BYNER: I think what we have do though is not tax incentive. We don't want people to say ‘I won't work this hour or I won't do this job because it's not worth my while'.
SWAN: Absolutely. Because it makes the country poorer when that happens. And this is the contradiction. This is the Government out there all the time blaming the unemployed and pouring scorn on them. Yet it's constructed a system, that when they work part time as the Government says they should, go out and get some casual work so they can stand on their own two feet, work hard for themselves and their family, takes 80 cents in every additional dollar they earn over the threshold.
BYNER: Wayne, you've got as you know when I introduced you, you have an unusual ally here in people like David Koch and others.
SWAN: Too right. I've had this discussion with David on channel 7.
BYNER: And we're all in agreement.
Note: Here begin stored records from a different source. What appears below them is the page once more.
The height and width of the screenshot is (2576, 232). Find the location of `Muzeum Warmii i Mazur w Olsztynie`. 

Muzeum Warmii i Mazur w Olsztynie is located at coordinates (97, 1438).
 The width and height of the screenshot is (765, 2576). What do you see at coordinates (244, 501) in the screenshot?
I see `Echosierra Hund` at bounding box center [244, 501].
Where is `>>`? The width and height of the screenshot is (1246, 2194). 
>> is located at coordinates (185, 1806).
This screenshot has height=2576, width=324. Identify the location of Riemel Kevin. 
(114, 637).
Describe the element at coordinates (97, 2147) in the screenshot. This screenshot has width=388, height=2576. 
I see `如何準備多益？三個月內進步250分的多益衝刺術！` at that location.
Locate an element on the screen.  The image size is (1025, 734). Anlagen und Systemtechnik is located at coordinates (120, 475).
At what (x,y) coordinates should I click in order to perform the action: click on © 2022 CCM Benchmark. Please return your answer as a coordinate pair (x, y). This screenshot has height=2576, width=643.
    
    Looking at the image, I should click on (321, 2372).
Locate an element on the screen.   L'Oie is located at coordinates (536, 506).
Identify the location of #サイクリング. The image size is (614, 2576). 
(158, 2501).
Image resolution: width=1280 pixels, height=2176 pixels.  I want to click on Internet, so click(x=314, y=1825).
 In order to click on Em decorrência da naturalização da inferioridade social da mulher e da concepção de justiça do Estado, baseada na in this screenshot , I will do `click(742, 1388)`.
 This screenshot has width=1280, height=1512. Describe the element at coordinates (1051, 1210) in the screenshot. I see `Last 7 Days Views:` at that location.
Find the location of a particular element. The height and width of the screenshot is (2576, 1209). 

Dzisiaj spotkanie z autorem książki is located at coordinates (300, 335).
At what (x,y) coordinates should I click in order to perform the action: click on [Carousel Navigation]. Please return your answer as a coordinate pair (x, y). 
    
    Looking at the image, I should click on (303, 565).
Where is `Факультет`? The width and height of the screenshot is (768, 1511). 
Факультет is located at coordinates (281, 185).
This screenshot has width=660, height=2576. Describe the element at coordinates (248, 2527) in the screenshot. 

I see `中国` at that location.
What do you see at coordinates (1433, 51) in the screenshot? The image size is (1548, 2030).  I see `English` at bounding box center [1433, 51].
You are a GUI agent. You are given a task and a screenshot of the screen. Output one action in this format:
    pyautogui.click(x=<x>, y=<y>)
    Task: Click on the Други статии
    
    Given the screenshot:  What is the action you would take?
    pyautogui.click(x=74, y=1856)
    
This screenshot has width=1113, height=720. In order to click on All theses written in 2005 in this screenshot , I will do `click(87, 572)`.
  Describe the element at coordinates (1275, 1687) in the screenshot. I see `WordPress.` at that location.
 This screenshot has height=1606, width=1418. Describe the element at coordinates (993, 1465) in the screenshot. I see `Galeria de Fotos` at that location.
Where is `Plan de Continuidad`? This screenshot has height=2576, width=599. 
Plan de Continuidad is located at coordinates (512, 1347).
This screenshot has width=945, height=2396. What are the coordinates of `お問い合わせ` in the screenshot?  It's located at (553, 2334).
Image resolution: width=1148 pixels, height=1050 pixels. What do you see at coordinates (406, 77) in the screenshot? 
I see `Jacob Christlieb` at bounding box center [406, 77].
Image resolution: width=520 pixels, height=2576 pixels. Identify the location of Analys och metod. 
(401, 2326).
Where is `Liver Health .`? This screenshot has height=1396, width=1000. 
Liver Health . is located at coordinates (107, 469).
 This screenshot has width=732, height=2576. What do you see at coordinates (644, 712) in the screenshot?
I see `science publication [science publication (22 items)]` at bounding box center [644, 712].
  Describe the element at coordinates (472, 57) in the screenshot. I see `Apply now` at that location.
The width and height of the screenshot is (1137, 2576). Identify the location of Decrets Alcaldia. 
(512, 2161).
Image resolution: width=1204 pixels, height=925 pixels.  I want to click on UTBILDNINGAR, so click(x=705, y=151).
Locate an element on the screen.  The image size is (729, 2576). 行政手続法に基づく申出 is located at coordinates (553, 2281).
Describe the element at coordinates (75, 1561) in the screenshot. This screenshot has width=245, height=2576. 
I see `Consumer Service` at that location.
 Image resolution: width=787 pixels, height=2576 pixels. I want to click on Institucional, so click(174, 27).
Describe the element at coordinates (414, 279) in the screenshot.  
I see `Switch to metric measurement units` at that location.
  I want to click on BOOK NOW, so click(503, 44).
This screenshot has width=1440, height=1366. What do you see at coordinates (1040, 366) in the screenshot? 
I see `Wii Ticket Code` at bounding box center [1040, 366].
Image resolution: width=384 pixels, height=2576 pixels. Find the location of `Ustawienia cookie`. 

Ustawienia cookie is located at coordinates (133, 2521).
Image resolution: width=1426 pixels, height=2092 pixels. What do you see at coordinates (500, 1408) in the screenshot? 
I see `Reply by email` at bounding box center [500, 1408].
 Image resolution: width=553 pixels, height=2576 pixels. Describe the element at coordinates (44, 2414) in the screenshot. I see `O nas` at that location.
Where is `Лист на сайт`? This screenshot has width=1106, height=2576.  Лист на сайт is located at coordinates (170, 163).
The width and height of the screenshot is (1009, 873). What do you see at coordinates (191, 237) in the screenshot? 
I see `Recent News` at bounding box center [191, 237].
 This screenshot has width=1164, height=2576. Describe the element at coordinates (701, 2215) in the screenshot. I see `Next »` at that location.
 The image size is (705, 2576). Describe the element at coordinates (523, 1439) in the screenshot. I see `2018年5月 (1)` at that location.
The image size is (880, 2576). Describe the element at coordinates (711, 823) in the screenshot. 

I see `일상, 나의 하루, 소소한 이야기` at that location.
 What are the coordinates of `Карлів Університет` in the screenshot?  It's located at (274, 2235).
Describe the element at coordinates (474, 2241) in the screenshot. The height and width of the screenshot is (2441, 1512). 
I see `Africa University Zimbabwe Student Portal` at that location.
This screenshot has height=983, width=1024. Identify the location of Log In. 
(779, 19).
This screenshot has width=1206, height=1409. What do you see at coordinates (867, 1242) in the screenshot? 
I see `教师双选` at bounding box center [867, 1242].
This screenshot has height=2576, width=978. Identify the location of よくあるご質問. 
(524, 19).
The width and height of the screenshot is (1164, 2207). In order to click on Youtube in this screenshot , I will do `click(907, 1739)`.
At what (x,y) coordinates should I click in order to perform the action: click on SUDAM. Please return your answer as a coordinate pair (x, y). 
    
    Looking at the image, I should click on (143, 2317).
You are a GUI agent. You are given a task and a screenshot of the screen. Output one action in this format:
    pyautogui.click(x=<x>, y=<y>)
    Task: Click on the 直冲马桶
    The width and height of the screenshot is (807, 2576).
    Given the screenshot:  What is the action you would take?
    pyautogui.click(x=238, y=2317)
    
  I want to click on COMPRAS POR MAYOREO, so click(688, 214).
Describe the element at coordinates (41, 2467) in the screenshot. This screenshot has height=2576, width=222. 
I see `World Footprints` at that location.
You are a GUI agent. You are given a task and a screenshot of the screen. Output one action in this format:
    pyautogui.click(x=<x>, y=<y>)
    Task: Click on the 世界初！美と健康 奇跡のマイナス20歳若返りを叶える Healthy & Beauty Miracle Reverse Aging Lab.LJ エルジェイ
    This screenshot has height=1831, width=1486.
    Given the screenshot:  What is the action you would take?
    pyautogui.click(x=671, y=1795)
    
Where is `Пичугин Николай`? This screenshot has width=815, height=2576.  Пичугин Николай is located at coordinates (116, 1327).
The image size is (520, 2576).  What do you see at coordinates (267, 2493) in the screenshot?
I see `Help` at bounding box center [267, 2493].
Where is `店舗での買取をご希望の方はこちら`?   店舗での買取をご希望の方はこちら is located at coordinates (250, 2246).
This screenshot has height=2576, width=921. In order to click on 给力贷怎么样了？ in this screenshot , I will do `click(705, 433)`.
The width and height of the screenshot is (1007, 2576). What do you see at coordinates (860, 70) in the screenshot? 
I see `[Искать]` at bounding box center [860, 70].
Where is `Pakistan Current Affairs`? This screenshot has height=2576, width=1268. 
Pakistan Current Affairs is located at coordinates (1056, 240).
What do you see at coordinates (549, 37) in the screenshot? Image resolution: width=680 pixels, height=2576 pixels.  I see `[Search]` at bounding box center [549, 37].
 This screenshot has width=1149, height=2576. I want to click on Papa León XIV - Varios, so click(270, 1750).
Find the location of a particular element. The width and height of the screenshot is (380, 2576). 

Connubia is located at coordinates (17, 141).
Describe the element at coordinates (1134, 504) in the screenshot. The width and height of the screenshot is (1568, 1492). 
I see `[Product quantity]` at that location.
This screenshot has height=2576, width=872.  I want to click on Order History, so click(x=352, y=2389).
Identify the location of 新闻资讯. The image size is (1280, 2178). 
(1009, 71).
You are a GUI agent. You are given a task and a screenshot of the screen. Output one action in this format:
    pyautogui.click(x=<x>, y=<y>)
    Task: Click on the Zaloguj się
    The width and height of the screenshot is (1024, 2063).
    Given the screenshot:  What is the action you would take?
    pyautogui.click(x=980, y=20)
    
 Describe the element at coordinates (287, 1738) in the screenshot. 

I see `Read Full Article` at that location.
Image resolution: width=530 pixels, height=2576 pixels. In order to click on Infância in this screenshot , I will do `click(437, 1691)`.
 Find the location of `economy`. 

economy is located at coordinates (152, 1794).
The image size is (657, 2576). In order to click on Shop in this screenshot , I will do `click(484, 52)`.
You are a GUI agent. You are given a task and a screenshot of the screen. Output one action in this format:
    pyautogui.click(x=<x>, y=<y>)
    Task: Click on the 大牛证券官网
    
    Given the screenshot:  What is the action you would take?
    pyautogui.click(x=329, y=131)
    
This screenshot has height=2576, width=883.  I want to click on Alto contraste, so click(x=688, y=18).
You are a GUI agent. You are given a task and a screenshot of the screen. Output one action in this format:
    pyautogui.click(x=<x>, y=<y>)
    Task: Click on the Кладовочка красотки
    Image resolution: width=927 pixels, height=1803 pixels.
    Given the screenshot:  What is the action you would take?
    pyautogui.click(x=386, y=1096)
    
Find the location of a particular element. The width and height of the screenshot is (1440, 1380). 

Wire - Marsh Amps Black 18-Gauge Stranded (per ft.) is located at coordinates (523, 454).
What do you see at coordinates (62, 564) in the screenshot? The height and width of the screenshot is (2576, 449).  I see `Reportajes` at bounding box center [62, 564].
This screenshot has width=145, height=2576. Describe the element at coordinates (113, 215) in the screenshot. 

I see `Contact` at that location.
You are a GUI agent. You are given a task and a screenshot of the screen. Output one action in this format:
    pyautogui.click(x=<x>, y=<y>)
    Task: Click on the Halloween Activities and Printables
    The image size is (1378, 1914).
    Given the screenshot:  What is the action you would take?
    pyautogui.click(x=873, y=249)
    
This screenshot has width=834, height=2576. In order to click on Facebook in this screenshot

So the next thing you can do is really put the wood on Peter Costello, who according to David Koch is rolling in GST funds and other revenue from all the little levies we're paying, to do something about getting some tax cuts particularly to those people on 40 or 50, who are not rich. They're not rich people.
SWAN: I've asked Peter Costello this question in the Parliament and he denied it was a problem. I asked this question in the last session of the Parliament and he denied it was a problem. And I don't know what Senator Vanstone says about it, but she's partly responsible along with Peter Costello. And I'm happy to debate her on your show if we could.
BYNER: Wayne, you maintain the rage. And I'll continue to push too because I think we need some sensible taxation relief here, because people who are poor don't employ other people. People aren't taxed fairly, I mean if you've got to work an extra 10 hours a week and you've got to pay 60%of that back…
SWAN: That's right you don't do that to give 60 cents back to John Howard. You just don't do it. You'd rather spend time with your family.
BYNER: Wayne thank you for joining us. That's the Family and Community Services Shadow Minister, Wayne Swan on 5AA.